The first thing you notice about Joanna Lumley these days is the way she pronounces Nepal. She is delighted to be in Nep-hal, she tells us, in her incredibly posh, unmistakeably upper-class voice. It’s neither Ne-paul, nor Ne-pall, but an entirely different sound, a whisper almost; never before has this country’s name sounded so glamorous.
There is much more, of course, to the actress-turned campaigner than a mesmerising voice. There is a pretty face to go with it, the tall, lean body, the blonde bob and impeccable manners. But above all there is passion. It is this, more than anything else, that has made her so successful in championing the Gurkha cause.
Since joining the Gurkha Justice Campaign in 2007, she has shed tears outside the British Parliament, she has rejoiced at partial victories along the way with cries of “Ayo Gorkhali” (the Nepalese warriors’ battle cry), and she has tirelessly pursued ministers, MPs and even the Prime Minister himself, Gordon Brown. She charmed her way to the very top of the British establishment, and played a pivotal role in bringing about a government U-turn, to ensure that all Gurkha veterans are now entitled to settle in the UK.
To her critics, this is an unacceptable way of influencing policy in a modern parliamentary democracy. But surely this says more about the policy-makers, than about the woman herself. Ms Lumley, for one, had no idea that the campaign would be so successful, and that Gurkha settlement rights would be obtained in such a dramatic way. Back in February she booked a family holiday to Nepal so that, together with her husband and son, she could visit the land of the Gurkhas and see for herself the conditions under which these British Army veterans are living.
Little did she know that come July she would be meeting the Prime Minister, having tea with the President and laying a wreath at a war memorial in the presence of the British Ambassador to Nepal, Dr Andrew Hall. But despite all this, she refused to be side-tracked. She wanted to meet the veterans, of whom her father, James Lumley, a Major in the Brigade of Gurkhas, had told her so much.

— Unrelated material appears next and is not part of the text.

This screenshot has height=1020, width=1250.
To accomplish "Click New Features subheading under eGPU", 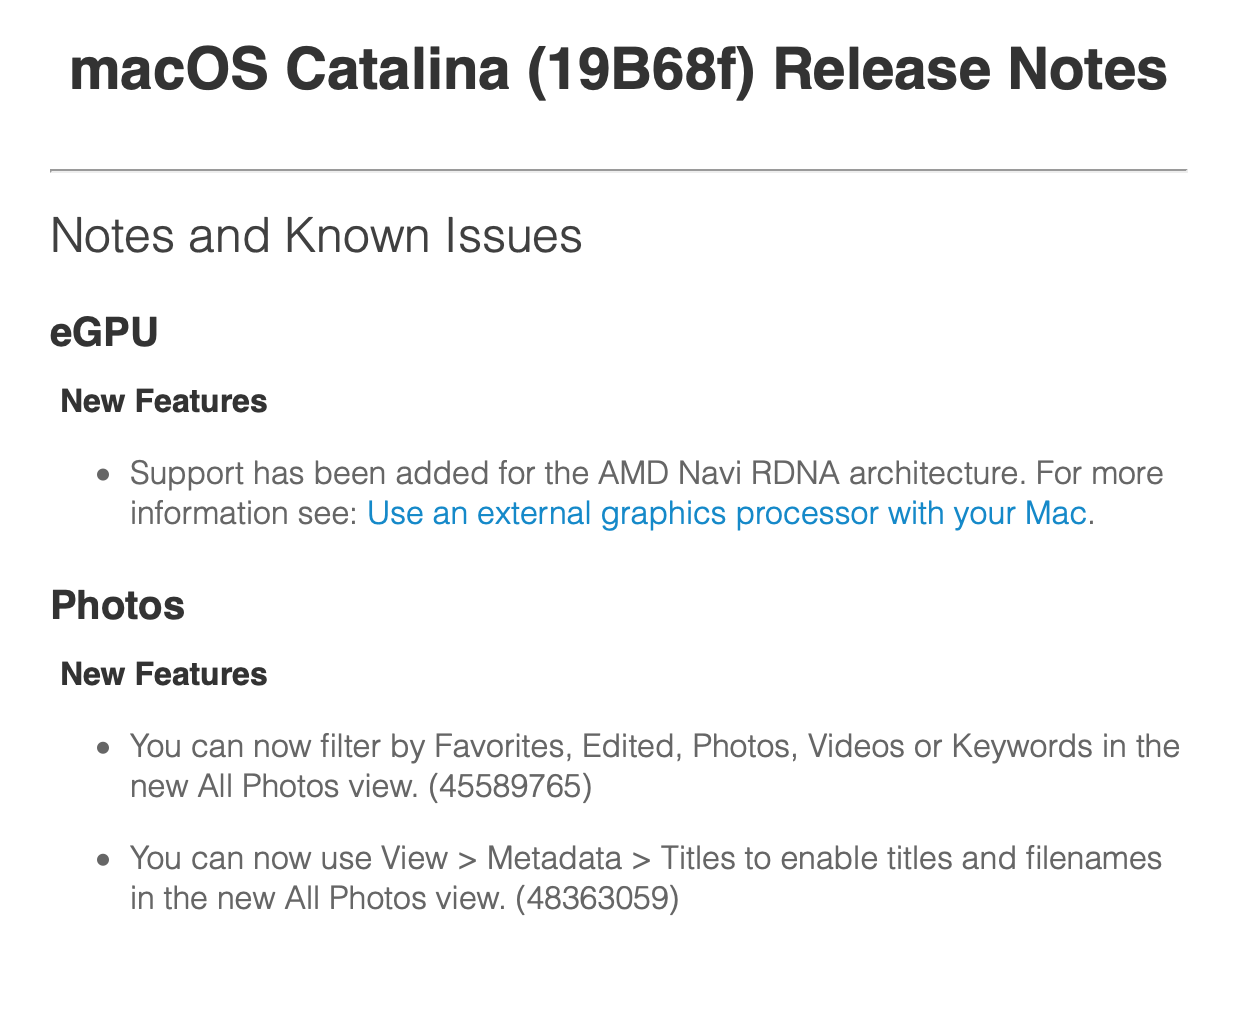I will pyautogui.click(x=164, y=402).
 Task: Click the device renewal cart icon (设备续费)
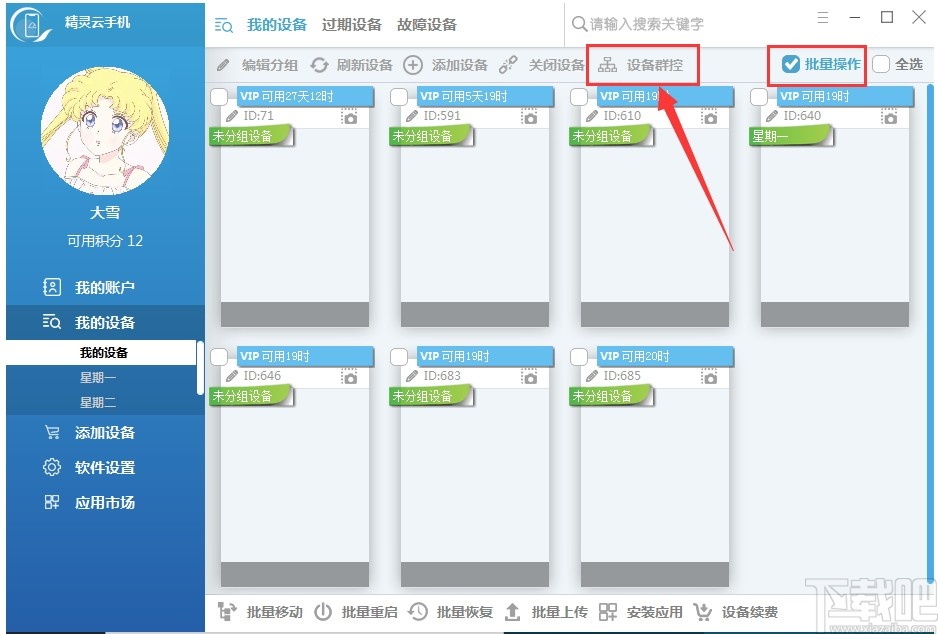click(702, 612)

“The stories that my father has told me of Gurkha courage, honour, good humour, grace and friendliness are legendary, and something he treasured all his life” she told the packed auditorium at Rastriya Sabhagriha, Kathmandu City Hall. Not least, one suspects, was the story about how Major Lumley’s life was once saved by Tul Bahadur Pun, who went on to receive a Victoria Cross, the British Army’s highest military award. Without Tul Bahadur’s bravery it is likely that Joanna Lumley would never have been born, and Britain would have been deprived not merely of a much-loved actress, but also of a “national treasure” as many are now referring to her.
There was another close call to her country’s claim over her, when she threatened to cut up her British passport, and renounce her nationality in disgust at what she saw as unacceptable treatment of brave men who were prepared to die for Britain, but not allowed to live there. In the event, this was not necessary, much to the relief of everyone involved, and she did not have to seek a passport from India, her country of birth. In typical Lumley blend of grace and self-deprecation, she later commented: “I’m terribly glad really; I had this nightmare that India would turn me down flat, and that would just have been so embarrassing.”
There’s no telling what the Indian government would actually have done, but in Nepal there is no doubt that she enjoys a huge following, made all the more remarkable by the fact that few had ever known her in the roles of Patsy in Absolutely Fabulous, Purdey in the New Avengers, or the Bond Girl in On Her Majesty’s Secret Service. “They don’t have our television shows and didn’t see me as an actress,” she explains. “They saw me as the person from the campaign and the daughter of a Regiment. It’s always rather lovely when people see you in a different light, not as old Patsy.” It seems that her most influential role might well be as Joanna Lumley herself.